Consider it empowering, not depressing. What this judge says is that each and every voter has the power to determine a candidate’s qualifications/eligibility: “Arguments concerning qualifications or lack thereof can be laid before the voting public before the election.”

In short, the Judge has taken the position that we voters don’t need a single judge to decide such an important issue. Rather, it is in our hands – the voters’ hands to evaluate the available evidence and make our own determination.

SECOND, according to the Robinson court, the Constitution places a “check and balance” on the voters’ decision: “Once the election is over, (lack of qualifications/eligibility) can be raised as objections as the electoral votes are counted in Congress.” The judge describes the process for raising and resolving objections in the Senate and the House. (Makes one realize how important the “downticket” elections are too, no?)

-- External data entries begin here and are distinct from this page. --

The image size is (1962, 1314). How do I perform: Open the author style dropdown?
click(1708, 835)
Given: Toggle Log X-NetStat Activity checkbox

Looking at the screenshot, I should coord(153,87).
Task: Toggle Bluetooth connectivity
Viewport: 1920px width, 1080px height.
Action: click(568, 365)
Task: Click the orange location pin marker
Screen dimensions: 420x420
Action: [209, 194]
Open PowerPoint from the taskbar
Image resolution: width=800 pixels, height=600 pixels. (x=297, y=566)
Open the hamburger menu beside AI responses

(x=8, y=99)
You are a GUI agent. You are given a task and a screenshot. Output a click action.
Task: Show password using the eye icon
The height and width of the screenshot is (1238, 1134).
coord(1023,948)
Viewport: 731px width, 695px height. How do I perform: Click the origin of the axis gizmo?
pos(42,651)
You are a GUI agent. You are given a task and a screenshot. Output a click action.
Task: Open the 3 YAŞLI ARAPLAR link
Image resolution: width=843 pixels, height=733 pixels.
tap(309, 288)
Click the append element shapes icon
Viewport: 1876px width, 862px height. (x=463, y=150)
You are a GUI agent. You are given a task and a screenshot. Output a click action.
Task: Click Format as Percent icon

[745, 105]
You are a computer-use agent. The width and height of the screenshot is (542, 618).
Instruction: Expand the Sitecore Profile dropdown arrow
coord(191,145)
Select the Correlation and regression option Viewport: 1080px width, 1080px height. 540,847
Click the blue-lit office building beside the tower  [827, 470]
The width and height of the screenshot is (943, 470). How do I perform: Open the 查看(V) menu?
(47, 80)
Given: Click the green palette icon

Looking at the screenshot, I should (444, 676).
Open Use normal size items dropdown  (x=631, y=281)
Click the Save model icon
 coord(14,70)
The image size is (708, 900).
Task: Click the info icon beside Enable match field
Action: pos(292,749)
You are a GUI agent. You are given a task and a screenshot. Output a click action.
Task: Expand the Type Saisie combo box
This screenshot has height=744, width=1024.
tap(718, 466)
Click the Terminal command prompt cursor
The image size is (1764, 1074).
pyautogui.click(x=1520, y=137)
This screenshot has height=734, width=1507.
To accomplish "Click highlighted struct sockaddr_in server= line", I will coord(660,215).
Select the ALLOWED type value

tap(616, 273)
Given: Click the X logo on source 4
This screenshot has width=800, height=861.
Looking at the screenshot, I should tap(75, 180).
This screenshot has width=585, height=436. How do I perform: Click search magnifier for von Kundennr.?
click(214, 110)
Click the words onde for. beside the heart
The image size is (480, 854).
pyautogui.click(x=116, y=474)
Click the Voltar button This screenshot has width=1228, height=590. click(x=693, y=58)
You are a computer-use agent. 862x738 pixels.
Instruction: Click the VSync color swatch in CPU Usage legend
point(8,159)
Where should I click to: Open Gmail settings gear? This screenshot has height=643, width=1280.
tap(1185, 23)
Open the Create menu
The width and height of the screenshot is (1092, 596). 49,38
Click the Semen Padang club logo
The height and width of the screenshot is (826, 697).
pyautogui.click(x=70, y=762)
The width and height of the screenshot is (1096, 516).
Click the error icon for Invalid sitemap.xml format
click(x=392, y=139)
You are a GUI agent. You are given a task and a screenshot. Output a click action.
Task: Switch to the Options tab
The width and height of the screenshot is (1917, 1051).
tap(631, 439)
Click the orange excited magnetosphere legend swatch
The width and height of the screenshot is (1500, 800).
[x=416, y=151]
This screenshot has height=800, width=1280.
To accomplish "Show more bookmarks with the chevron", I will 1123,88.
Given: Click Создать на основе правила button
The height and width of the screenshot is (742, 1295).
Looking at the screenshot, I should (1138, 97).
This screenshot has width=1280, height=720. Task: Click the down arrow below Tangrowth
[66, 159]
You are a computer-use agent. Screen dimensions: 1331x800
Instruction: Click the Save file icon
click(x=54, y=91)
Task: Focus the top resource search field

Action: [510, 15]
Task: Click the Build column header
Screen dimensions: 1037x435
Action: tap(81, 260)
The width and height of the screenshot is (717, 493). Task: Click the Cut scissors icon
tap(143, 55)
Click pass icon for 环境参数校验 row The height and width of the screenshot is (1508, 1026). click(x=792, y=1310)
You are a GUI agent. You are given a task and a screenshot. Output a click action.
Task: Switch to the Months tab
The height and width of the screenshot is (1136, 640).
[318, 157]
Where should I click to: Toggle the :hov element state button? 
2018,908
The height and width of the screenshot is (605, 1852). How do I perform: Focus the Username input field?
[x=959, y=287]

THIRD – then, and only then, according to the Robinson court, should judicial review occur.

I don’t see this as depressing at all. After all, isn’t it a core “conservative value” that a single judge (or set of judges) should not legislate from the bench or interfere with matters properly assigned to the electoral/political process?

Think about this for a minute. The current situation may make us want a judge to make this decision. But – what if the shoe were on the other foot: What if some liberal Texas judge actually ruled that McCain was not eligible for the presidency and, thus, could not be on the Texas ballot. What if that judge’s opinion was upheld by the appellate court and did not get to the Supreme Court for reversal before the election?

While it may be "convenient" in the current situation, I think such a precedent could be very very damaging to the political process established by the Constitution. To let judges determine eligibility for public elective office, in the first instance, would, I fear, create a “a clear and present danger” that the judiciary could totally take over the elective process. I’m leery of “slippery slope” arguments, but I think that in the long run, this would be a very dangerous thing.

It seems to me that the Robinson court’s ruling is consistent with this principle. Voters are granted the power, and the responsibility, in the first instance to determine who is most qualified. Here, voters who believe that Obama is not qualified or eligible to be president will not (and should not) vote for him. It’s really that simple. And that powerful.